PASSAGE TO READ:
Why are junior doctors demonstrating today?

Campaigns

against an unfair and unsafe contract and to defend the NHS?

Today 20,000 junior doctors, joined by a large number of NHS colleagues, NHS campaigners and members of the public were demonstrating in London against the government’s imposition of an unfair and unsafe contract on junior doctors. The government’s claim is that our current contract prevents a full 7 day NHS. Here I take a look at whether this argument stands up to even basic scrutiny.
In summary – we have an excellent and efficient NHS. We have a 7 day emergency service. A 7 day elective service could be possible, but without more resources it will actually result in worse patient outcomes as it will spread staff thinner across the week. The UK could resource a 7 day elective service if we wanted to – but Jeremy Hunt would need to spend a lot more and the benefits probably would be small. Our banding supplements and our current contract are not of sufficient scale to be a barrier to a 7 day elective service.
Firstly, how good is the current NHS?
The Commonwealth Fund reviewed international health care systems recently. In comparison with the healthcare systems of ten other countries (Australia, Canada, France, Germany, Netherlands, New Zealand, Norway, Sweden, Switzerland and USA), the NHS was rated as the best system in terms of efficiency, effective care, safe care, coordinated care, patient-centred care and cost-related problems. It was also ranked second for equity.
The King’s Fund noted that, following the Labour government’s considerable NHS investment, overall public satisfaction with the NHS rose steadily to an all-time high of 70 per cent in 2010.
Could we have a 7 day NHS?
The thing that bothered most of us doctors recently was the suggestion that the NHS doesn’t work over 7 days – it does, quite clearly as #iminworkjeremy showed.
The NHS has to strike a balance between the benefits to patients and the stress on staff. This isn’t just to be nice to staff. Overworked and demoralised NHS staff is a disaster for the health of patients.
So the NHS tries to do just emergency work on weekends, and delays routine care and GP services to the week days. This is a sensible compromise. Hunt’s plan won’t improve emergency care on weekends as this is pretty much there, instead what it will do is increase the amount of routine care done on weekends. There are no more staff available (since he won’t pay for any more) so it will just move people from the weekday to the weekend, thereby reducing the quality of weekday services.
So this is what Hunt is really saying – he wants to have a 7 day NHS for routine care (for no major public health benefit) but doesn’t want to pay for the extra staff and services this would require.
Is there space to fund a full 7 day NHS including elective care?

Records excerpted from a collection:
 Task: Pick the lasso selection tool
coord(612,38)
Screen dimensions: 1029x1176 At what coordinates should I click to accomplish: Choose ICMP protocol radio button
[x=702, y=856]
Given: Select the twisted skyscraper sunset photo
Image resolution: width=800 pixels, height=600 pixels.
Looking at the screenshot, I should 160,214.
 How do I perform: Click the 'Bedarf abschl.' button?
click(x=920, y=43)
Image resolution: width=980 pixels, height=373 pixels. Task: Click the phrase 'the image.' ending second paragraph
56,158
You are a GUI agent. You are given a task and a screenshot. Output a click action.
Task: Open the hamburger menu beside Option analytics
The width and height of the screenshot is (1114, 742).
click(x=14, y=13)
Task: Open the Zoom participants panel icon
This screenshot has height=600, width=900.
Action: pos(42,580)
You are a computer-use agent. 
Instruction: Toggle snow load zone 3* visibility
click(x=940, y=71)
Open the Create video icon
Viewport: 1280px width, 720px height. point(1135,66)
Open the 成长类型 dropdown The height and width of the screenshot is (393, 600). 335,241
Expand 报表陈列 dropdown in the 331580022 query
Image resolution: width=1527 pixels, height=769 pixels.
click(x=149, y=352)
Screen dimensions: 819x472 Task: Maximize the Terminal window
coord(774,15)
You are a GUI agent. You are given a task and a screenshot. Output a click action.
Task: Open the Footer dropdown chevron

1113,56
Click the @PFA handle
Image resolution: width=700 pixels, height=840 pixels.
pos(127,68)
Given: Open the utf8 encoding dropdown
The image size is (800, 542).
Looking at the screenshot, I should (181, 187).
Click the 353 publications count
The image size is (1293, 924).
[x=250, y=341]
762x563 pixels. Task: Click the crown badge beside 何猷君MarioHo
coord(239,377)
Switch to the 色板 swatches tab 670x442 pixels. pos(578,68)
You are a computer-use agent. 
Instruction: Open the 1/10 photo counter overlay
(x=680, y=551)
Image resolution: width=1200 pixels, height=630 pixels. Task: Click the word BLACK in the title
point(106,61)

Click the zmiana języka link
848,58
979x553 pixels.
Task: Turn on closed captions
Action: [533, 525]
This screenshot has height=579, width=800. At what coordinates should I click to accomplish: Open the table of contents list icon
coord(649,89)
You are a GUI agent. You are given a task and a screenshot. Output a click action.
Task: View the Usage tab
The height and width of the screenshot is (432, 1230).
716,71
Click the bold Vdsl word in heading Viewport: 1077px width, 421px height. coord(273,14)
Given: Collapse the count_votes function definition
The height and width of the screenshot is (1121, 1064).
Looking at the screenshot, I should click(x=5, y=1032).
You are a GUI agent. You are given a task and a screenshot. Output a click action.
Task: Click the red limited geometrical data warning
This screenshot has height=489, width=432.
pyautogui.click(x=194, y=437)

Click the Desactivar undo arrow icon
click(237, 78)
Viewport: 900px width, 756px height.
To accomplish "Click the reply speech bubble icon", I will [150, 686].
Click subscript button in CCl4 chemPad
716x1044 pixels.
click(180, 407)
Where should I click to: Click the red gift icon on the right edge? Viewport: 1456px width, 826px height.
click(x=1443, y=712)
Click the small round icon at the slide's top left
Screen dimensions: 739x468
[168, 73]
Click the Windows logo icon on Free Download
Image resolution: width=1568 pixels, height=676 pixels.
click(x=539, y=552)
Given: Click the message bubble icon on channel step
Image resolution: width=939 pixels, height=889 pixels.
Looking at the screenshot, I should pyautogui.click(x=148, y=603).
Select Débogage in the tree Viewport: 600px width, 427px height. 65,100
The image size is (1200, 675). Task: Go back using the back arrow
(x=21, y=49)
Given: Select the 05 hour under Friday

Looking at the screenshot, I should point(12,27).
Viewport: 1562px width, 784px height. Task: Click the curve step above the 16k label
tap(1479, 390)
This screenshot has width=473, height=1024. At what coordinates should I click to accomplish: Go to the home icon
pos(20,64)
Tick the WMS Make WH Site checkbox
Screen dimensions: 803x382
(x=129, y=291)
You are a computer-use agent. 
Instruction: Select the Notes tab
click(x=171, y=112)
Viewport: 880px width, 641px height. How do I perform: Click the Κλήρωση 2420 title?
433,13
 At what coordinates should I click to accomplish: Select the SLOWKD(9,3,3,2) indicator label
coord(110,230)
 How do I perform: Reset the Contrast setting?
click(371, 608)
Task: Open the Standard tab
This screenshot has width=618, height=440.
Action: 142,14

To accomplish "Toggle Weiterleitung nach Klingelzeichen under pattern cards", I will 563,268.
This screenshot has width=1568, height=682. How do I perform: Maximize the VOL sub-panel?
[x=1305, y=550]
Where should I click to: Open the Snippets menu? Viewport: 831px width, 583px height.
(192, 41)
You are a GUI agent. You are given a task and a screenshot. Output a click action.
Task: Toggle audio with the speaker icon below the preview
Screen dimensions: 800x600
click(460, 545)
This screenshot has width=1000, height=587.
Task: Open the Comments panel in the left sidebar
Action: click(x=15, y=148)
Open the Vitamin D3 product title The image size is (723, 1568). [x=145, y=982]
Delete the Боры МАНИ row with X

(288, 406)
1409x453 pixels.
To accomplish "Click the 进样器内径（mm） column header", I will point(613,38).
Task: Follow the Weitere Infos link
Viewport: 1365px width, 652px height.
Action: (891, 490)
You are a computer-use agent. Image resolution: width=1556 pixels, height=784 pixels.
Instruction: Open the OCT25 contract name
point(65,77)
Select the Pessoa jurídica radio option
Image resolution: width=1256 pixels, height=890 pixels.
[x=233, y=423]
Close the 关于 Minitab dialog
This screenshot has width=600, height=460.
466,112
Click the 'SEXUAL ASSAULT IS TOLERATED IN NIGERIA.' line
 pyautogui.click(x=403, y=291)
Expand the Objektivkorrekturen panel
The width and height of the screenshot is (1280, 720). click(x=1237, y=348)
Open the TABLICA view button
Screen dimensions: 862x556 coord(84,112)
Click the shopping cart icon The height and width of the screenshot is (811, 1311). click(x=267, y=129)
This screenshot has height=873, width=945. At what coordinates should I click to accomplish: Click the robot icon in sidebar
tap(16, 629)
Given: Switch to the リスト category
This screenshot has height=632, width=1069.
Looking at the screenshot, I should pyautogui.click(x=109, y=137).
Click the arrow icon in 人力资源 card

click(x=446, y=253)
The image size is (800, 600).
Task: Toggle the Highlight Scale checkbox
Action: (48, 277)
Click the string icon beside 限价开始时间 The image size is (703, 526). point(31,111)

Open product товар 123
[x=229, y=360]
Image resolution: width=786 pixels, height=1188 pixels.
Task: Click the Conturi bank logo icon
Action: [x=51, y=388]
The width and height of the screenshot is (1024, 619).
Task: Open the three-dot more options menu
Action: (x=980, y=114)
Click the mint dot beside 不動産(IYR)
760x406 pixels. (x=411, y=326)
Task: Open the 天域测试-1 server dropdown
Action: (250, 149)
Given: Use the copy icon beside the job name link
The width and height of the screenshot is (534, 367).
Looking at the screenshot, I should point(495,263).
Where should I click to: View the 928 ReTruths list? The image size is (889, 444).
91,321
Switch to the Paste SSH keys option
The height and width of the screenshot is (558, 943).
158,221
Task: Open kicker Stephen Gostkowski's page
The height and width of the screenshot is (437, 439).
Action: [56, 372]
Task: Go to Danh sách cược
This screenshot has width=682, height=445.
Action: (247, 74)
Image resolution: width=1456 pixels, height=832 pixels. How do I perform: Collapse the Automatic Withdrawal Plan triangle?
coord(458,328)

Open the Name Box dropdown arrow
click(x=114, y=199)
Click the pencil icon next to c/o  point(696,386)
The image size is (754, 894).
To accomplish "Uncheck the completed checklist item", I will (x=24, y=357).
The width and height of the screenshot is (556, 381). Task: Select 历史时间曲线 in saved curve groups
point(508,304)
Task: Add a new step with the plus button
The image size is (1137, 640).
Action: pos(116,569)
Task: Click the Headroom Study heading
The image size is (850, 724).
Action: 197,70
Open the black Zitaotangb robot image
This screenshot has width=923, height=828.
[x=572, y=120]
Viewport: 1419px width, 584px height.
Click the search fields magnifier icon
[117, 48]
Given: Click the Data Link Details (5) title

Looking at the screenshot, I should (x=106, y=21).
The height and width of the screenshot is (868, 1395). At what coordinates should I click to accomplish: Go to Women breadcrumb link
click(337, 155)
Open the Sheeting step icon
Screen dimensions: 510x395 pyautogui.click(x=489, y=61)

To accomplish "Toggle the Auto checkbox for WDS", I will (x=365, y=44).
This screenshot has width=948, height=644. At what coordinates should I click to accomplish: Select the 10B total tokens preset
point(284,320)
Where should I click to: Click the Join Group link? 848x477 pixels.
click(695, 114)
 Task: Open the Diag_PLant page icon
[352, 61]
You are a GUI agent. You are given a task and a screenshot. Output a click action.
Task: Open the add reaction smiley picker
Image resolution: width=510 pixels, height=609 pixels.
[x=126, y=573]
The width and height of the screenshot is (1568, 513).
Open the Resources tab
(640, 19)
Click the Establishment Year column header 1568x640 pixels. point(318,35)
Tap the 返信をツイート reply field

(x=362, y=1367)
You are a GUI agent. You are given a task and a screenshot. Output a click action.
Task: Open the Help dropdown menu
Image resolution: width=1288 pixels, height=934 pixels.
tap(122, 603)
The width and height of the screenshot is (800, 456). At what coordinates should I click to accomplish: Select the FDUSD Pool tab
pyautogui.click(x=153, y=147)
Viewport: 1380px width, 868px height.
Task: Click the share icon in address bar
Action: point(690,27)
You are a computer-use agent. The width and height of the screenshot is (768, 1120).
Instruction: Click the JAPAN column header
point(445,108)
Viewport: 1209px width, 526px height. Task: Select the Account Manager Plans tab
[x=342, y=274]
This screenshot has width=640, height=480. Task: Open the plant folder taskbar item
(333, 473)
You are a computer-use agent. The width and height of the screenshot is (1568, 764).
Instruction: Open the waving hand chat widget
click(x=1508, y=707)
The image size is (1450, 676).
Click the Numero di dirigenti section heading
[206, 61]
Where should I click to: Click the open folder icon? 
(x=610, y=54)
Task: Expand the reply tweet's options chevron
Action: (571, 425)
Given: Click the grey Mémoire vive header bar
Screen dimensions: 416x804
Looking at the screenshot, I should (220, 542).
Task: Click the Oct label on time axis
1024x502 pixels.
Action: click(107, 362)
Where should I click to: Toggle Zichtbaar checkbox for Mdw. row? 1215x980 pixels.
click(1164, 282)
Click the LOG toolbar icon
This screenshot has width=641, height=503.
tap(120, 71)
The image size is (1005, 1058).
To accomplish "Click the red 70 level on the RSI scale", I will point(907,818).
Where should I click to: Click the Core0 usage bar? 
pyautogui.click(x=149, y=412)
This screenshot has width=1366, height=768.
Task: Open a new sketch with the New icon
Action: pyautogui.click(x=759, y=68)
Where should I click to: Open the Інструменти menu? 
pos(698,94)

WORK REQUEST 1:
According to the article on the junior doctors' demonstration, what level did overall public satisfaction with the NHS reach in 2010?
WORK REQUEST 2:
Transcribe the article on the junior doctors' demonstration word for word, everything from "So the NHS tries" down to "of weekday services.".
WORK REQUEST 3:
Write the next part of the article on the junior doctors' demonstration, picking up after its last line.
This data is separate material, apart from the article on the junior doctors' demonstration.

RESPONSE 1:
It rose to an all-time high of 70 per cent.

RESPONSE 2:
So the NHS tries to do just emergency work on weekends, and delays routine care and GP services to the week days. This is a sensible compromise. Hunt’s plan won’t improve emergency care on weekends as this is pretty much there, instead what it will do is increase the amount of routine care done on weekends. There are no more staff available (since he won’t pay for any more) so it will just move people from the weekday to the weekend, thereby reducing the quality of weekday services.

RESPONSE 3:
Yes there is, as the next two stats clearly show, we could increase spending and train and recruit more staff. But its not clear that this would benefit anyone – as it would mainly just allow 7 day access to elective care  that can safely be delayed to weekdays.
Current health expenditure in the UK was 8.46 per cent of GDP in 2013. This compares to 16.43 per cent in the USA, 11.12 per cent in the Netherlands, 10.98 per cent in Germany, 10.95 per cent in France, 10.40 per cent in Denmark, 10.16 per cent in Canada and 8.77 per cent in Italy.
The UK had 2.8 physicians per 1,000 people in 2013, compared to 4.1 in Germany, 3.9 in Italy, 3.8 in Spain, 3.4 in Australia, 3.3 in France, 2.8 in New Zealand and 2.6 in Canada.
Could our contracts really be getting in the way of a 7 day NHS?
Hunt claims that our banding supplements (salary top-ups for working nights and weekends) are getting in the way of a 7 day service. Lets see if this could possibly be true. Total junior doctors salaries (assuming 50000 of us getting £35000 on average) is about £1.7bn. About 1/3rd of our total salary is banding supplements. So our banding pay package is is about £580m.
To put this into perspective, the NHS Confederation reports that NHS Trusts unintentionally overspent by £822m this year, and total NHS funding = £116 billion.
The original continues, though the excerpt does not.